> SUPPLIED TEXT:

Ahead of Hitler’s arrival, the inhabitants of the village of Brûly-de-Pesche were forced out of their homes on 28 May, the village church became the German HQ, and the village school their map room. Hitler flew in on 6 June, and set to work preparing the peace terms for France, in which he returned what he saw as the humiliations imposed on the Germans in the 1918 Armistice. Settling old scores was important to the Führer. Hitler was quartered in one of two heavily reinforced bunkers built above ground in woodland outside the village. Both bunkers have survived intact: one of them is open to the public.

During his three weeks at Brûly-de-Pesche, Hitler made several short tours away, including a day-trip on 21 June to Rethondes in northern France to conclude the Armistice agreement with Marshal Pétain, in the same railway carriage where the 1918 Armistice was signed. That evening he returned to Brûly, and on the following day France capitulated. On 25 June trumpets signalled the cessation of fighting, and three days later Hitler left his Belgian bunker for the last time to fly back to Germany.

After the war, all the German buildings except the concrete bunkers were destroyed, but the chalets have since been rebuilt and turned into museums commemorating a crucial phase of the war. In one of the buildings you can watch a 20-minute film about Hitler’s arrival and view a large collection of photographs charting the German occupation of the area. The other chalet, or ‘pavilion’, is dedicated to the local resistance effort. Group D from the Hotton Resistance Movement consisted of 250 men and women who hid in the forest for nearly three years and worked mainly on the sabotage of the enemy’s lines of communication.

Overlooked by most WW2 historians, Hitler’s Belgian bunker and temporary HQ at Brûly-de-Pesche are symbols of overwhelming German dominance in the first year of hostilities.

While Hitler was plotting the downfall of France, the British were retreating from Dunkirk.

On the Western Front, the Germans would never be so powerful again.

> RECORD SET:
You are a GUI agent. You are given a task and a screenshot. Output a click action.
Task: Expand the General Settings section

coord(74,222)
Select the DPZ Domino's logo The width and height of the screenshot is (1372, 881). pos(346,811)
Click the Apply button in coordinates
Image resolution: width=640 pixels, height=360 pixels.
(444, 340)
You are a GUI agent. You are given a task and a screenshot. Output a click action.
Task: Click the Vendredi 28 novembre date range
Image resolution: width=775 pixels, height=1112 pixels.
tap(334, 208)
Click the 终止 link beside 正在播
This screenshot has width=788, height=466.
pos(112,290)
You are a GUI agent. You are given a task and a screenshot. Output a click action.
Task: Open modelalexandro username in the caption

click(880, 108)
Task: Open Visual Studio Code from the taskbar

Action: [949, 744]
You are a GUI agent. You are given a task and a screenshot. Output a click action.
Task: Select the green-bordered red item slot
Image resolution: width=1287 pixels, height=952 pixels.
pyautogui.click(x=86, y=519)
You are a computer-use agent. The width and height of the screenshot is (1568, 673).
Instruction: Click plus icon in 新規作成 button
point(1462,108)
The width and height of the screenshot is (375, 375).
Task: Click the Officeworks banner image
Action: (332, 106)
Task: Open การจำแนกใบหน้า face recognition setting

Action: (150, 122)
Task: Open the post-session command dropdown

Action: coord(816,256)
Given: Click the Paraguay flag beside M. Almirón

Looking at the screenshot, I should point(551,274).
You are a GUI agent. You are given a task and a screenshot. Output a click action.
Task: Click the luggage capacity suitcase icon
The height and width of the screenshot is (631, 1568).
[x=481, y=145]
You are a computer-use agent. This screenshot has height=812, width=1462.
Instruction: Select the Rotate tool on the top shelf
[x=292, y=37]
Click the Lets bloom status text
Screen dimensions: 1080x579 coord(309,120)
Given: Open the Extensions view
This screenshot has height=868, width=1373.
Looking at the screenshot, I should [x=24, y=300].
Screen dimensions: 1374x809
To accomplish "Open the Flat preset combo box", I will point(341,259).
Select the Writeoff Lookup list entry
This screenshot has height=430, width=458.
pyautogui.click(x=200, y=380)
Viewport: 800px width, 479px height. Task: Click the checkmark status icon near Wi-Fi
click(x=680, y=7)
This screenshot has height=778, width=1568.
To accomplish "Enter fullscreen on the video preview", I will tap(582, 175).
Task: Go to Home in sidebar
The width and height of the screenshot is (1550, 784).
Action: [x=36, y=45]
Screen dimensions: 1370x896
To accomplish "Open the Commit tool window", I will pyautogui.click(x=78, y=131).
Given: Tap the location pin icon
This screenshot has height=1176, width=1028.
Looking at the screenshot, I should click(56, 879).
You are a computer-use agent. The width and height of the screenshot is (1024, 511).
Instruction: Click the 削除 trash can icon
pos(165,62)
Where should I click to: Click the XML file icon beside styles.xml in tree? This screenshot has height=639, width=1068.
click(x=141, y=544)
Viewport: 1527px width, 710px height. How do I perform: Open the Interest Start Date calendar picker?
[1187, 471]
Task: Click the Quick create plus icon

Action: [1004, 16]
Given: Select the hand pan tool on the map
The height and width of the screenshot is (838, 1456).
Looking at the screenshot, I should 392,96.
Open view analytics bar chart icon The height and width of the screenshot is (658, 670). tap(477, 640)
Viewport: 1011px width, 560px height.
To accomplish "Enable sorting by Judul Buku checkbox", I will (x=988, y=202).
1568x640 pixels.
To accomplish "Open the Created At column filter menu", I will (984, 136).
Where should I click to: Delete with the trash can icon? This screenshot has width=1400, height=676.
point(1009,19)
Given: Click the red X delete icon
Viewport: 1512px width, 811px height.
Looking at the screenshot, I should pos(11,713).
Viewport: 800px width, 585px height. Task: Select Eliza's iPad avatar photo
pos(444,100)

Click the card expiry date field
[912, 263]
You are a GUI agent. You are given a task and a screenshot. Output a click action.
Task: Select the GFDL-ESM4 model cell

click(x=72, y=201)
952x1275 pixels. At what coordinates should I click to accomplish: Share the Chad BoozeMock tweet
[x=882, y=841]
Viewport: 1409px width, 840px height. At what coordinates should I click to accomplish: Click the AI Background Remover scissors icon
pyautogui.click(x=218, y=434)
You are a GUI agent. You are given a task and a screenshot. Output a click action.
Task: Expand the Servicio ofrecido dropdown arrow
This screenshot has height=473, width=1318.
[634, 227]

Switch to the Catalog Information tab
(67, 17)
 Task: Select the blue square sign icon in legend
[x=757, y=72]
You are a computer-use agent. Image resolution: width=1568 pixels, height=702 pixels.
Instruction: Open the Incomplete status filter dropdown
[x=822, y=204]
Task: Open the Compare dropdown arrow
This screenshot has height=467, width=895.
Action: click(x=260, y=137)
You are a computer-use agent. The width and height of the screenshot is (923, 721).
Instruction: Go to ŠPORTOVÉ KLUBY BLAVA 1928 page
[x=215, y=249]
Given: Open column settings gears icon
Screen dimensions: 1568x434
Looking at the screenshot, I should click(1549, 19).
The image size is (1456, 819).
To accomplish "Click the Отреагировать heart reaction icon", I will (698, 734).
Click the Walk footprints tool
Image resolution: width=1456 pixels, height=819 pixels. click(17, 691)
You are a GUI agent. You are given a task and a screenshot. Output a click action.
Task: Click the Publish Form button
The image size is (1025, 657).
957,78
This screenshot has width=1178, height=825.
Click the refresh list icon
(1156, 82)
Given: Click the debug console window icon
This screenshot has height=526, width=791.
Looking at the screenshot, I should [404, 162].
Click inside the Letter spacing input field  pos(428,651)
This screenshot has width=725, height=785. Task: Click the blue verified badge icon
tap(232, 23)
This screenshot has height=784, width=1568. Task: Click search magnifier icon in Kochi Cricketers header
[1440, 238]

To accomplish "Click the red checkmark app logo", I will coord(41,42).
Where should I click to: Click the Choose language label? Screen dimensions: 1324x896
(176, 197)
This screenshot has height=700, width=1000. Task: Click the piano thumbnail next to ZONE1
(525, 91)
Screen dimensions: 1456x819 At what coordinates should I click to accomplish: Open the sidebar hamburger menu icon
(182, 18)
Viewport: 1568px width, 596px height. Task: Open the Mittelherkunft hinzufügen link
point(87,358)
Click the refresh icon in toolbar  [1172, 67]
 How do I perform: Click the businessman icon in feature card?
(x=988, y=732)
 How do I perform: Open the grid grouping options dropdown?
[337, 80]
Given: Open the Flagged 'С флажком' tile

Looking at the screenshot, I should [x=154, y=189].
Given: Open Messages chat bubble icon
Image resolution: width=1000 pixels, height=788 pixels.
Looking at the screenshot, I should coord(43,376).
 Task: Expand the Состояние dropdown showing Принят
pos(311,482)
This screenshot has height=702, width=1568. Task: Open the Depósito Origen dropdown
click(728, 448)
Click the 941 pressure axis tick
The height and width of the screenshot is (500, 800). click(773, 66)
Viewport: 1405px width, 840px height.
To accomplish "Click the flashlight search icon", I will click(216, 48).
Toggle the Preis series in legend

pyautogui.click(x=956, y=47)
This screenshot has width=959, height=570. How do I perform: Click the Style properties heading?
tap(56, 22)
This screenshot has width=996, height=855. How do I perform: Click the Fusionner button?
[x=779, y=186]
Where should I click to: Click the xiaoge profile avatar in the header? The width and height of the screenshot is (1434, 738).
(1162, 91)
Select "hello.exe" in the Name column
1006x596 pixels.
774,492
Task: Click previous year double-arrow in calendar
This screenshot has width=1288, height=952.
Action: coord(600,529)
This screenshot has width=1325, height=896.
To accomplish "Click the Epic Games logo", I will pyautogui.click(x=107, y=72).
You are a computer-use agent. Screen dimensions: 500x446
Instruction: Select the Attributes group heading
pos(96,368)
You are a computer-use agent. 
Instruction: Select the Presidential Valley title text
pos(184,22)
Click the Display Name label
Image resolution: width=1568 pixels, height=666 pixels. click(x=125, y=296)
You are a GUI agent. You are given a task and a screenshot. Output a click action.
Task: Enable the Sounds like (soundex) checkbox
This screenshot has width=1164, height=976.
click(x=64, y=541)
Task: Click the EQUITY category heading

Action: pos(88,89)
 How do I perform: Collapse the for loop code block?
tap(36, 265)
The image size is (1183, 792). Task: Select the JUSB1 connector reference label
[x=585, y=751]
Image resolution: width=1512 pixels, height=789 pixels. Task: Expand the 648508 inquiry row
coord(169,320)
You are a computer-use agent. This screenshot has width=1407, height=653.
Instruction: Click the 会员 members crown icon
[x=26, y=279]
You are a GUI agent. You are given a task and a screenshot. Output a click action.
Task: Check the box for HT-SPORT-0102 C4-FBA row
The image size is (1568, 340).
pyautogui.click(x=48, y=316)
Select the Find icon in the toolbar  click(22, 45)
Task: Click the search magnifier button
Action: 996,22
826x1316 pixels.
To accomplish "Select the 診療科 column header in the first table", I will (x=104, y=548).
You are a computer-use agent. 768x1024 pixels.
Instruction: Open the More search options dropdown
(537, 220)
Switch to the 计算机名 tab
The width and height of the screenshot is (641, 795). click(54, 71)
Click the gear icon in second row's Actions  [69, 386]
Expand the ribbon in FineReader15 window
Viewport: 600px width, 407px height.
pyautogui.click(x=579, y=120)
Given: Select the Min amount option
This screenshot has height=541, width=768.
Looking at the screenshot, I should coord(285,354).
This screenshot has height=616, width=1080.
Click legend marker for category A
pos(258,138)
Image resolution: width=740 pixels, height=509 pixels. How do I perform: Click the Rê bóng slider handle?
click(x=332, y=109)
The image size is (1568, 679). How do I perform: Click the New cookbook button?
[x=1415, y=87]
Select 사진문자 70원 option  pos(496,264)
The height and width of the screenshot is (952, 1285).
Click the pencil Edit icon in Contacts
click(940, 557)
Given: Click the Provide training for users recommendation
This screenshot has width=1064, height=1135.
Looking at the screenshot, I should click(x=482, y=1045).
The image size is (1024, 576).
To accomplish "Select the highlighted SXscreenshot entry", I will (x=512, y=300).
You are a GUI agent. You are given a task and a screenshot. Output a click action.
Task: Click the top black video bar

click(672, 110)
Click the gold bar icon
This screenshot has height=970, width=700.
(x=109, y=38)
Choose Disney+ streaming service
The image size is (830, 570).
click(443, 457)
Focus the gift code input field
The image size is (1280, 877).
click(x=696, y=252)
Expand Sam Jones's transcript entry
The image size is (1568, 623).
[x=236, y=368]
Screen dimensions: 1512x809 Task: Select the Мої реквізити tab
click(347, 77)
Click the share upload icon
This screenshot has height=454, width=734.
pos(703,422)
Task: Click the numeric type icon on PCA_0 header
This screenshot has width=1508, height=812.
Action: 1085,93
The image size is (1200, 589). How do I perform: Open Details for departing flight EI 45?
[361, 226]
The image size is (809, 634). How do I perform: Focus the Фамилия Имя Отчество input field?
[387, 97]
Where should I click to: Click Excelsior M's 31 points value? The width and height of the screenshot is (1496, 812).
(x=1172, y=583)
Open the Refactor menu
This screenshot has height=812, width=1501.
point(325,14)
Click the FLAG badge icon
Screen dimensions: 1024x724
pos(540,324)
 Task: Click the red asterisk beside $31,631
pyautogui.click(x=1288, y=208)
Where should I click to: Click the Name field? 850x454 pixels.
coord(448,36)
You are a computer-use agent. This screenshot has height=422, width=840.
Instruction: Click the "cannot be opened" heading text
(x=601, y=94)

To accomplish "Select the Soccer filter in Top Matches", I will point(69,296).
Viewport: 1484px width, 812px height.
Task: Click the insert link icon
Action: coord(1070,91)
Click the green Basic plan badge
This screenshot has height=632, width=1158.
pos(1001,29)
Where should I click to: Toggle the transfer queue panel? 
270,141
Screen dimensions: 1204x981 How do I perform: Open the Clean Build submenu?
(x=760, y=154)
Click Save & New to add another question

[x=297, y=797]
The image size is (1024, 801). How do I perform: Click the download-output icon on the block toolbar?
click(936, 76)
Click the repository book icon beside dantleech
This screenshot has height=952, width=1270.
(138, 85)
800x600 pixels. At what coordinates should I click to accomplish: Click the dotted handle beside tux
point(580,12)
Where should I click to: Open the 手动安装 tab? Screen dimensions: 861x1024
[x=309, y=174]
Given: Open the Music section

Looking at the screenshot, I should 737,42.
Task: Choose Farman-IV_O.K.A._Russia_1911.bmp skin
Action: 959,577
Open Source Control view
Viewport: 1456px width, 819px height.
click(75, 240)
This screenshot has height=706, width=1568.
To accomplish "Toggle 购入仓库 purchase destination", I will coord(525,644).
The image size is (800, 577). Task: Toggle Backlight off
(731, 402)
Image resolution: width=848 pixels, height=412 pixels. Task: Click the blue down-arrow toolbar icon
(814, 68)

> WRITTEN PROBLEM: Return the passage about Hitler's bunker at Brûly-de-Pesche word for word, between "While Hitler was" and "so powerful again.", inclusive.

> REPLY:
While Hitler was plotting the downfall of France, the British were retreating from Dunkirk.

On the Western Front, the Germans would never be so powerful again.